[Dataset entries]
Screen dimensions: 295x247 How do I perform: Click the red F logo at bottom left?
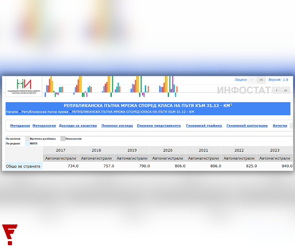click(10, 234)
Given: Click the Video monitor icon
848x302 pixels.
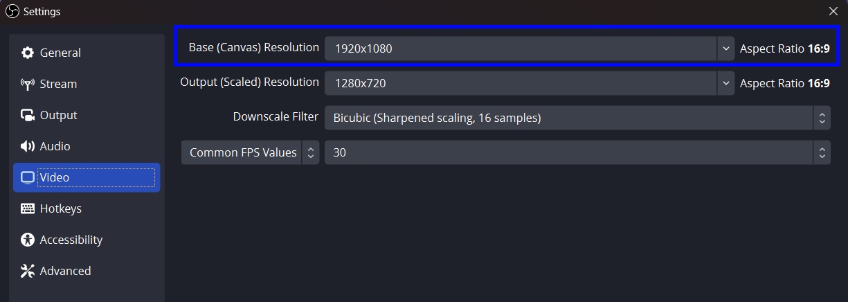Looking at the screenshot, I should 28,178.
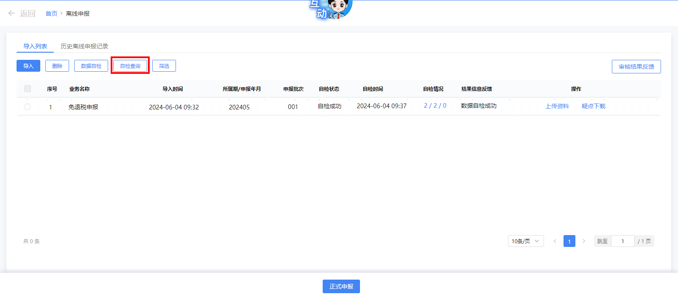This screenshot has width=678, height=297.
Task: Open 历史离线申报记录 tab
Action: click(x=84, y=46)
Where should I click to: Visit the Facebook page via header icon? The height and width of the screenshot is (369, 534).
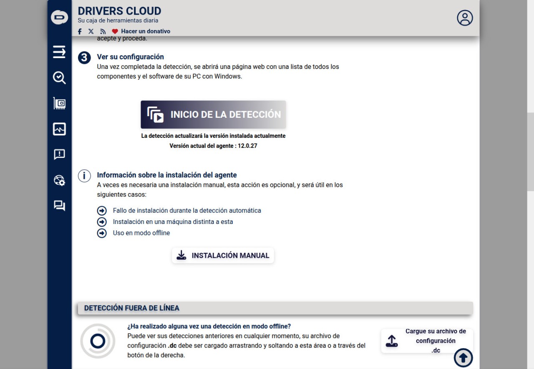[x=80, y=31]
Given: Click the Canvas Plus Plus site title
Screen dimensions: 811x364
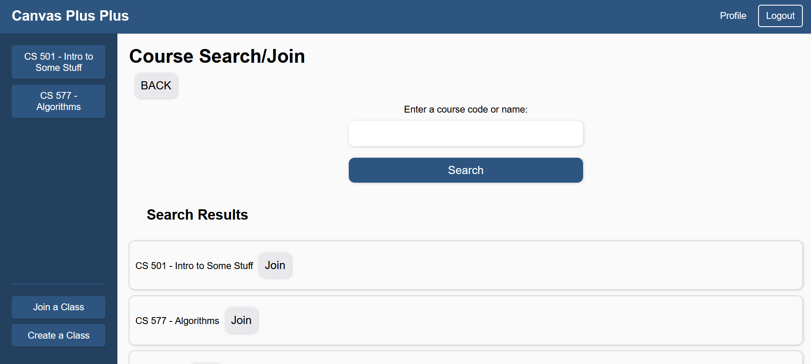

EXERCISE REQUIREMENTS:
Any pictures should be dropped; transcribe the rest of the records above exactly.

EXERCISE RESULT:
Screen dimensions: 295x247 How do I perform: Click the red F logo at bottom left?
click(10, 234)
Given: Click the Video monitor icon
848x302 pixels.
Looking at the screenshot, I should 28,178.
This screenshot has width=678, height=297.
Task: Open 历史离线申报记录 tab
Action: click(x=84, y=46)
Where should I click to: Visit the Facebook page via header icon? The height and width of the screenshot is (369, 534).
[x=80, y=31]
Given: Click the Canvas Plus Plus site title
Screen dimensions: 811x364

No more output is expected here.